The move was an obvious take off on a similar announcement from Skype last May that introduced free calling to US-based users until the end of the year. Both plans are meant to expand the market share of the services.
However, the SIPphone effort differs in a number of significant ways from the Ebya's Skype offer. Unlike with Skype, the Gizmo Project plan is permanent and requires both users to be "active" Gizmo Project users. "Active" accounts are those used regularly to make voice calls using the Gizmo Project software. Also unlike with Skype, the calls aren't confined to North America, but can be placed from anywhere in the world and received in 60 countries. Finally, while SKype allows any regular phone number to be dialed within a designated region, Gizmo Project limits user to calling users at the mobile and landline numbers in their Gizmo profile.

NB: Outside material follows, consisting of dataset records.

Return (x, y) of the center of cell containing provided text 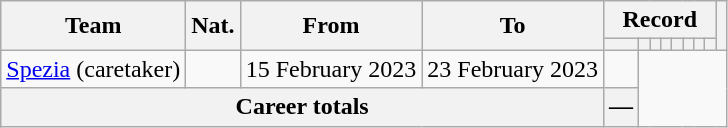
Career totals (302, 107)
Nat. (213, 26)
23 February 2023 (513, 69)
From (331, 26)
15 February 2023 (331, 69)
To (513, 26)
Record (660, 20)
Team (94, 26)
Spezia (caretaker) (94, 69)
— (622, 107)
Determine the (x, y) coordinate at the center of the cell enclosing the given text.  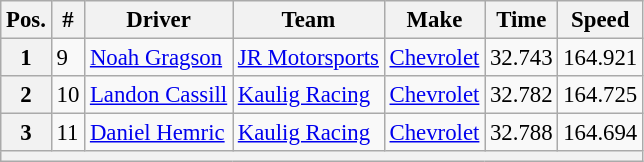
3 (26, 133)
2 (26, 95)
JR Motorsports (308, 58)
Driver (159, 20)
Team (308, 20)
10 (68, 95)
Time (522, 20)
164.725 (600, 95)
Daniel Hemric (159, 133)
32.782 (522, 95)
Make (434, 20)
164.921 (600, 58)
# (68, 20)
Speed (600, 20)
Pos. (26, 20)
11 (68, 133)
32.743 (522, 58)
9 (68, 58)
1 (26, 58)
Noah Gragson (159, 58)
32.788 (522, 133)
Landon Cassill (159, 95)
164.694 (600, 133)
Search for the cell housing the specified text and yield its (x, y) center coordinate. 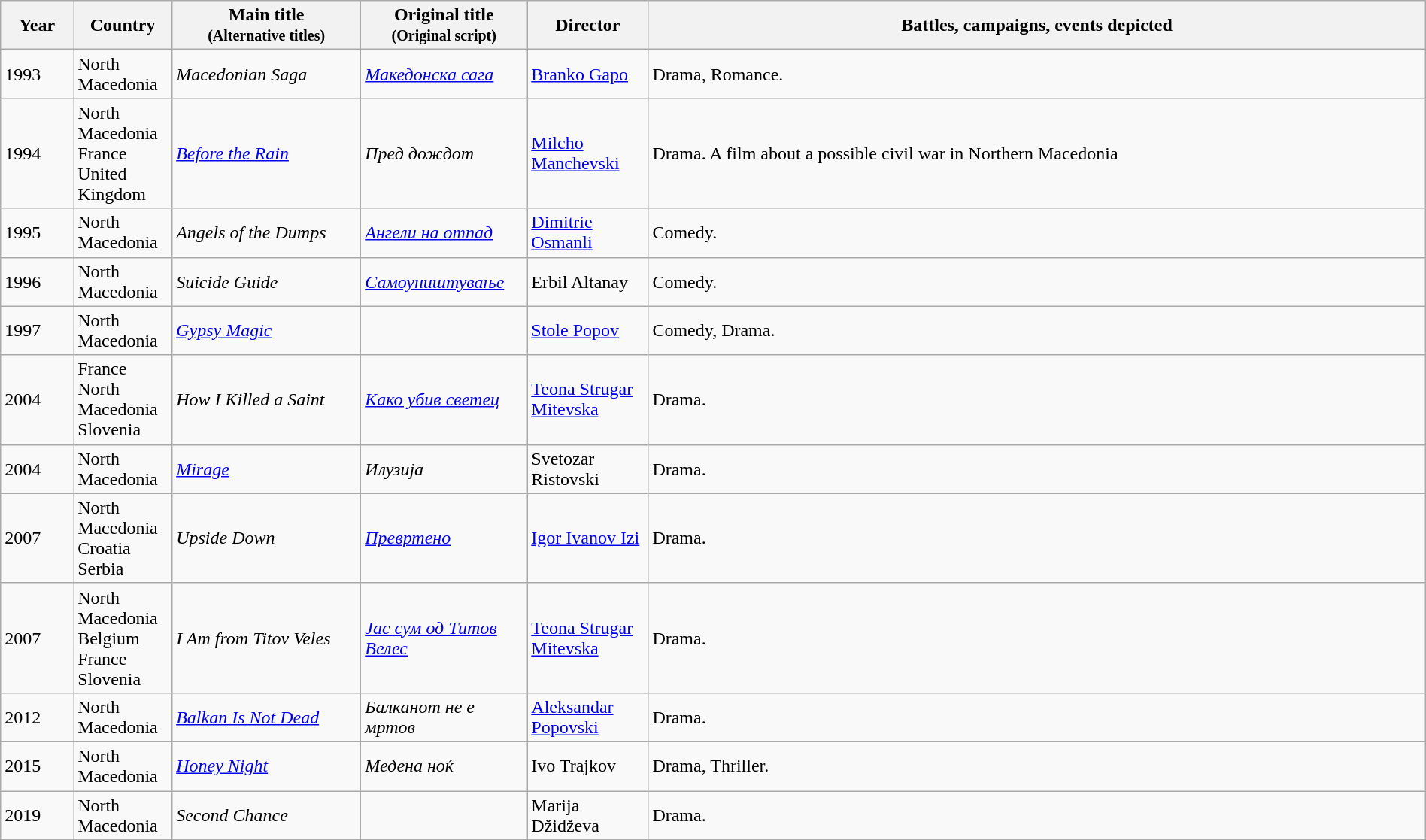
Mirage (266, 469)
North MacedoniaBelgiumFranceSlovenia (123, 638)
Macedonian Saga (266, 74)
Gypsy Magic (266, 331)
Year (38, 26)
1995 (38, 233)
Balkan Is Not Dead (266, 718)
Ангели на отпад (444, 233)
Angels of the Dumps (266, 233)
Пред дождот (444, 153)
2012 (38, 718)
Svetozar Ristovski (588, 469)
Stole Popov (588, 331)
Country (123, 26)
Honey Night (266, 766)
Before the Rain (266, 153)
1994 (38, 153)
Battles, campaigns, events depicted (1036, 26)
1997 (38, 331)
Igor Ivanov Izi (588, 539)
1996 (38, 281)
Македонска сага (444, 74)
Drama, Romance. (1036, 74)
Aleksandar Popovski (588, 718)
Second Chance (266, 815)
Илузија (444, 469)
1993 (38, 74)
North MacedoniaFranceUnited Kingdom (123, 153)
Drama. A film about a possible civil war in Northern Macedonia (1036, 153)
I Am from Titov Veles (266, 638)
Original title(Original script) (444, 26)
Marija Džidževa (588, 815)
Јас сум од Титов Велес (444, 638)
Main title(Alternative titles) (266, 26)
Suicide Guide (266, 281)
Upside Down (266, 539)
Drama, Thriller. (1036, 766)
Comedy, Drama. (1036, 331)
Самоуништување (444, 281)
Балканот не е мртов (444, 718)
FranceNorth MacedoniaSlovenia (123, 400)
Ivo Trajkov (588, 766)
How I Killed a Saint (266, 400)
Milcho Manchevski (588, 153)
2019 (38, 815)
Медена ноќ (444, 766)
Director (588, 26)
2015 (38, 766)
Превртено (444, 539)
Erbil Altanay (588, 281)
Dimitrie Osmanli (588, 233)
North MacedoniaCroatiaSerbia (123, 539)
Branko Gapo (588, 74)
Како убив светец (444, 400)
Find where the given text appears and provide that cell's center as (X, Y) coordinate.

It's not the first time that SIPphone challenged the field of VoIP services. Gizmo Project was the first service to provide a graphical measure of voice quality in its client; the first service to let users interject sound effects into their calls. It was also the first service to show the locations of callers and recipients on a map and one of the first services outside of Skype to use the GIPS CODEC for stellar voice quality. Gizmo Project includes IM, like Skype, but unlike Skype, Gizmo Project provides voice mail for free.
Even still Gizmo Project's penetration has been nominal at best. The service's audience today "approaches a million," says Kevin La Rue, the vice president of marketing for SIPphone. How close to a million, he won't say, but regardless that's still a far cry from the over 280 million users who've downloaded the Skype client.